Concerning the skills gap, the Minister announced a funding to acknowledge and address the skills gaps and improve careers promotion. Lloyd's Maritime Academy, recently, conducted a research revealing that more than 67% of people surveyed believe that there is a skills gap within the sector.
In essence of the skills gap, the funding goes as:
- £40,000 for the ‘Maritime and Me’ campaign - a new industry-led project aiming to increase and retain female talent in the maritime sector
- £300,000 for a new Maritime Skills Commission to identify existing and future skills needs of the sector, informing the training curriculum and ensuring it evolves over time
- £250,000 for a new single industry body that will raise awareness of maritime careers in schools and better coordinate their promotion sector wide
This announcement follows Boris' Johnson, UK Prime Minister, announcement on 'bringing shipbuilding back to the UK' and strengthening the Royal Navy, following Brexit.
Maritime Minister Nusrat Ghani commented
We need to ensure this fantastic industry is fuelled with the brightest talent from across the country, and that means tapping into the potential of our diverse society and increasing the number of women working in maritime. The ‘Maritime and Me’ project will use a public campaign to show girls of all ages the fantastic range of opportunities in maritime – from jobs at sea to engineers on the shore.

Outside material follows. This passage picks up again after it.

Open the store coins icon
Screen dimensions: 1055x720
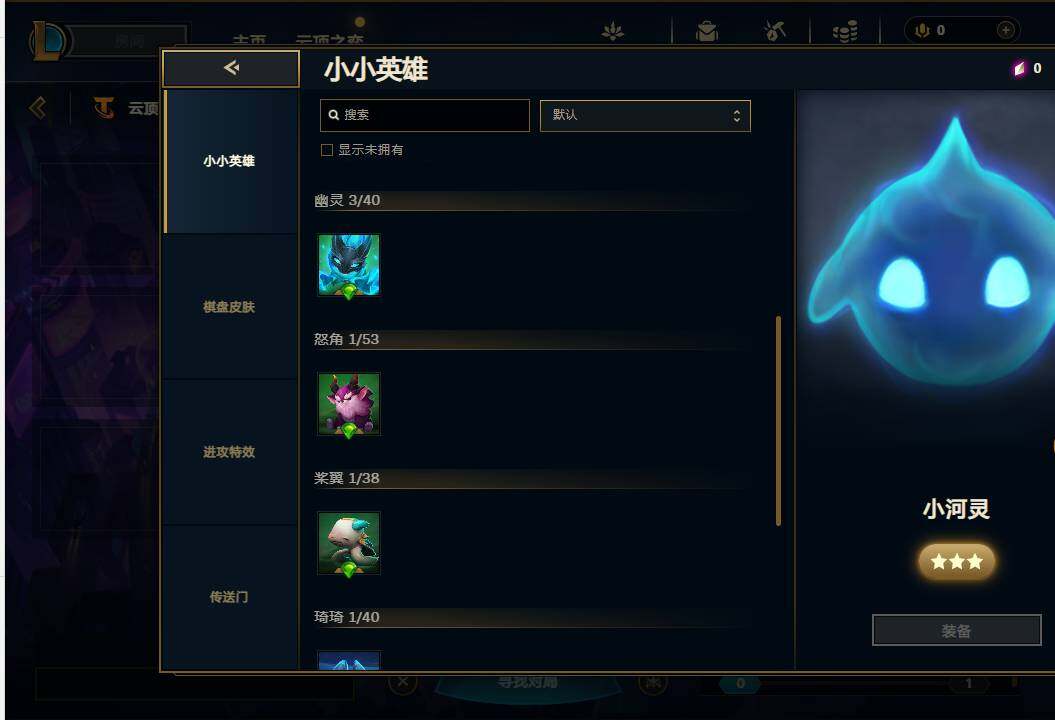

Also, Victoria Atkins, Minister for Women, stated that 'usually girls outperform boys in STEM subjects at GCSE. Yet, compared with boys, almost half the number of girls feel a STEM subject is their strongest. This means industry is missing out on top talent.'
Boosting the variety in UK's maritime sector is in line with the Maritime 2050 Strategy, launched by the Department for Transport, which outlines its ambition for the UK to become a world leader in the move to clean maritime.